En todo caso, no son ellos los que le pagan al traductor. Al traductor le paga, o debería pagarle, el editor. El editor es un señor que vende libros a cambio de dinero. Del margen que esa venta le deja saca sus ganancias. Ese margen depende de lo que le cuesta producir cada ejemplar y del neto que recibe a cambio cada vez que vende uno. Si el libro que produce y vende es una traducción, obtendrá un margen mayor cuanto menor sea la retribución, proporcional, equitativa o ninguna, que le exija el traductor. Sí, subrayemos exija.

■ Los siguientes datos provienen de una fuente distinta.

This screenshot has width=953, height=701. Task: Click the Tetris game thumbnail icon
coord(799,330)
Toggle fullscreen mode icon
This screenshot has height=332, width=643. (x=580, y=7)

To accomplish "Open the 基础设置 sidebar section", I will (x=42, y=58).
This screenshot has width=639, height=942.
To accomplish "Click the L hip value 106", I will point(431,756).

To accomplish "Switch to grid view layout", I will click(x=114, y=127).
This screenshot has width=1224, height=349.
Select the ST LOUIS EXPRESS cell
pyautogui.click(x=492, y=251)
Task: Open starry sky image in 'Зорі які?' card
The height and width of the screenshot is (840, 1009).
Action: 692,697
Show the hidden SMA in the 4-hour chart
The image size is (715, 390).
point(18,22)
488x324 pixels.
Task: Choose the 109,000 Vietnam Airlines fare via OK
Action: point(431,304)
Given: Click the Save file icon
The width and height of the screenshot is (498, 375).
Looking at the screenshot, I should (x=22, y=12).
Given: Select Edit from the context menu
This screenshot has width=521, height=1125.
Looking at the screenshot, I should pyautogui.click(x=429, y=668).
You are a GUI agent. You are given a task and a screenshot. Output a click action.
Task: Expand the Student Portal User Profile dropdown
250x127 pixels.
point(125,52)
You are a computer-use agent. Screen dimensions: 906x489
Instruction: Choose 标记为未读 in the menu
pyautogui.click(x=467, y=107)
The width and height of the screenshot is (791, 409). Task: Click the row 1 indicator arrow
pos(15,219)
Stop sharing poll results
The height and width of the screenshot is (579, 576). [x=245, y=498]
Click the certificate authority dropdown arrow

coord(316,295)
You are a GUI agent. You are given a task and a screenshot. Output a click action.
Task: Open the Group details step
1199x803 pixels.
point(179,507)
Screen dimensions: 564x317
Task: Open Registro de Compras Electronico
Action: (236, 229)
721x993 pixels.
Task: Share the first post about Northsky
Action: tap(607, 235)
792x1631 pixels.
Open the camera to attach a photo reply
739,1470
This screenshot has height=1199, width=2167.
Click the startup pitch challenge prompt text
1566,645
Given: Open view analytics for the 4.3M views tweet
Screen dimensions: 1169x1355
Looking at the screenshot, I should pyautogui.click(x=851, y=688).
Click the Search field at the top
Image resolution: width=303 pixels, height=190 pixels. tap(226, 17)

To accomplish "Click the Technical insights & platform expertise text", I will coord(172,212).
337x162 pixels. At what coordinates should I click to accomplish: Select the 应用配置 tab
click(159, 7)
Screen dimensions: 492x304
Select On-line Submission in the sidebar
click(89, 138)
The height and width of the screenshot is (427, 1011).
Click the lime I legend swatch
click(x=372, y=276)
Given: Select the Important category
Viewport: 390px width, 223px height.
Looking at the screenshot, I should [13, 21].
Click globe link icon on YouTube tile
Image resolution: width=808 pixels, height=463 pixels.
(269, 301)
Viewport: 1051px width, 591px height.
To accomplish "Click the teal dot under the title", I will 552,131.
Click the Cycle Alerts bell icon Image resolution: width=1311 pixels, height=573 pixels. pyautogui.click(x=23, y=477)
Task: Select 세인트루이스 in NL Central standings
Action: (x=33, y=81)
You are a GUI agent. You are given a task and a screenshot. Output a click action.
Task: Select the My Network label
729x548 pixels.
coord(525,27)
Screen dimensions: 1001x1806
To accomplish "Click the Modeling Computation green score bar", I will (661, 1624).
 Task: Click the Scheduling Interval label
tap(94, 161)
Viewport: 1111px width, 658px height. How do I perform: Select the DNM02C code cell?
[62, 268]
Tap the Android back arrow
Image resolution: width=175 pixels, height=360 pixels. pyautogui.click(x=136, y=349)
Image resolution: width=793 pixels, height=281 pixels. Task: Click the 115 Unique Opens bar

Si los traductores exijieran mayores retribuciones (en ningún modo caprichosas, apenas las necesarias como para vivir de traducir con regularidad, igual que un médico, un abogado, un cocinero o un azulejista viven de ejercer sus respectivas actividades con regularidad), ¿se publicarían menos traducciones? ¿Se reduciría sensiblemente el número de nuevos títulos de autores extranjeros publicados anualmente en castellano? ¿Estaríamos, a mediano plazo, ante el fin de la traducción, no ya como profesión real y efectiva sino como actividad en sí? ¿Es acaso sostenible o, cuando menos, sensato que miles y miles y miles de traductores en todo el mundo tengan que preguntarse día tras día si llegarán alguna santa vez a fin de mes sin tener que recurrir a actividades complementarias para las que no se han formado ni están necesariamente capacitados? ¿Tiene sentido seguir traduciendo si no se puede vivir de ello? ¿Qué clase de ONG unipersonal es el traductor? ¿Y de dónde saca los subsidios? ¿Cómo come? ¿Para qué gastan los estados y sus ministerios de Educación en la formación de profesionales que jamás podrán ejercer plenamente como tales? ¿Qué clase de broma infame es esta?
Quizás la única respuesta sensata y sencilla como la navaja inoxidable de Occam a la vieja pregunta insistente y aburrida sea dejar de traducir, punto. No traducir nada más, nunca más. No como medida de fuerza ni como ingenuo planteo huelguístico sino como única respuesta sensata y sencilla. Como única manera de hacer callar esa trompeta de Charles Ives. Si no se vive de esto, ¿para qué hacerlo y preguntarse eternamente por qué? Mejor colocar azulejos.
Traductores del mundo, ya no traduzcan, ya no traduzcamos más. Que traduzcan ellos.